Gli artisti e i progetti di «Una Boccata d’Arte 2026»

Molti progetti affrontano il rapporto tra ecologia e paesaggio, la memoria collettiva, le trasformazioni ambientali e le forme di convivenza tra umano e non umano

Cartina in mano, zaino in spalla, l'arte negli occhi. Tutti pronti per la nuova edizione di Una Boccata d’Arte (20 giugno al 4 ottobre), il progetto diffuso promosso da Fondazione Elpis che dal 2020 porta l’arte contemporanea nei piccoli borghi italiani. La settima edizione coinvolge ancora una volta 20 artisti e artiste chiamati a realizzare interventi site-specific in 20 comuni (tendenzialmente sotto i 5 mila abitanti), uno per ciascuna regione, con inaugurazioni simultanee previste per il weekend del 20 e 21 giugno. La sfida, non facile, è visitarli tutti. Ancora più difficile aver tenuto il filo dei 140 interventi realizzati in 140 borghi italiani in questi anni, storico che rende la piattaforma una delle più estese dedicate alla produzione artistica sul territorio nazionale. Non a caso, Tra gli elementi più evidenti di questa nuova edizione emerge il consolidamento di un cambio di approccio già avviato negli ultimi anni: non più soltanto mostre temporanee o interventi legati all’evento, ma processi di permanenza e collaborazione destinati a proseguire nel tempo. Le residenze degli artisti diventano più lunghe, i lavori si sviluppano attraverso fasi di ascolto e confronto con i territori, mentre molte opere vengono pensate per restare attive anche oltre la conclusione del progetto.

La geografia costruita da Una Boccata d’Arte continua così ad allargarsi non solo attraverso nuove produzioni, ma anche tramite il ritorno nei borghi già coinvolti. Fondazione Elpis ha infatti avviato programmi di riattivazione delle opere permanenti, lavorando insieme ad amministrazioni locali, musei e biblioteche per rileggere e valorizzare gli interventi realizzati negli anni precedenti. A oggi sono oltre quaranta le opere permanenti entrate stabilmente nei territori attraverso donazioni, acquisizioni o processi di adozione da parte dei comuni. In quest’ottica si colloca la donazione dell’opera MMMMMMM KM di Vaste Programme al TAM di Matera del 27 marzo 2026.
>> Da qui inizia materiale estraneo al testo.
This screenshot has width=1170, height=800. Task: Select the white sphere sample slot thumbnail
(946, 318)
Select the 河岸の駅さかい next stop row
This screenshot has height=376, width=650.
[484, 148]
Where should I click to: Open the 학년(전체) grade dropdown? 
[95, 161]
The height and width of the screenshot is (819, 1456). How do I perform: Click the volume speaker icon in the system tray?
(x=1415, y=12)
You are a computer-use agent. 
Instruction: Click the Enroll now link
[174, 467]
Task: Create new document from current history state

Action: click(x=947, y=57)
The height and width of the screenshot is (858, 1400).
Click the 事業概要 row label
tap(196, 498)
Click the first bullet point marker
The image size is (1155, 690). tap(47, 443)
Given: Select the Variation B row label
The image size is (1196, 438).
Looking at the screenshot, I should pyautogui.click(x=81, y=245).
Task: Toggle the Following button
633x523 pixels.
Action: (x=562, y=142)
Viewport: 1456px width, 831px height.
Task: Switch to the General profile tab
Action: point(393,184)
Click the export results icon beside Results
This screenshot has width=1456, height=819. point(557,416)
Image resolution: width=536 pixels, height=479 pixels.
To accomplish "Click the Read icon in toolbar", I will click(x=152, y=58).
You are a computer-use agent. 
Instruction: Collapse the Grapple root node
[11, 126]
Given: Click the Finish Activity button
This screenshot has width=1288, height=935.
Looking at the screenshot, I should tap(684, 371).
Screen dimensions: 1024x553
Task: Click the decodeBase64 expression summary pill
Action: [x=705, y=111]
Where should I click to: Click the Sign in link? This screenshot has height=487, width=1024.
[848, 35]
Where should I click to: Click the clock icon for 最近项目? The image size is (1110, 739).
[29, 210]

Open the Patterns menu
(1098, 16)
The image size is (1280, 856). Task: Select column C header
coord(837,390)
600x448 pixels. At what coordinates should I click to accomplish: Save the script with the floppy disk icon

Sul piano dei contenuti, l’edizione 2026 si muove lungo alcuni temi ricorrenti dell'iniziativa. Molti progetti affrontano il rapporto tra ecologia e paesaggio, la memoria collettiva, le trasformazioni ambientali e le forme di convivenza tra umano e non umano. Il tema del fiume attraversa diversi interventi, diventando immagine di fragilità, cambiamento e ricostruzione, mentre in altri contesti il lavoro degli artisti si intreccia con rituali ancora vivi, pratiche artigianali e patrimoni immateriali locali. Una presenza significativa è affidata anche al suono e alle pratiche di ascolto del territorio, grazie alla collaborazione con Threes Productions, che cura tre interventi sviluppati tra Puglia, Veneto e Toscana. In parallelo, diversi progetti riflettono sul tema della memoria: quella delle migrazioni, delle economie locali scomparse, dei paesaggi modificati o delle architetture perdute.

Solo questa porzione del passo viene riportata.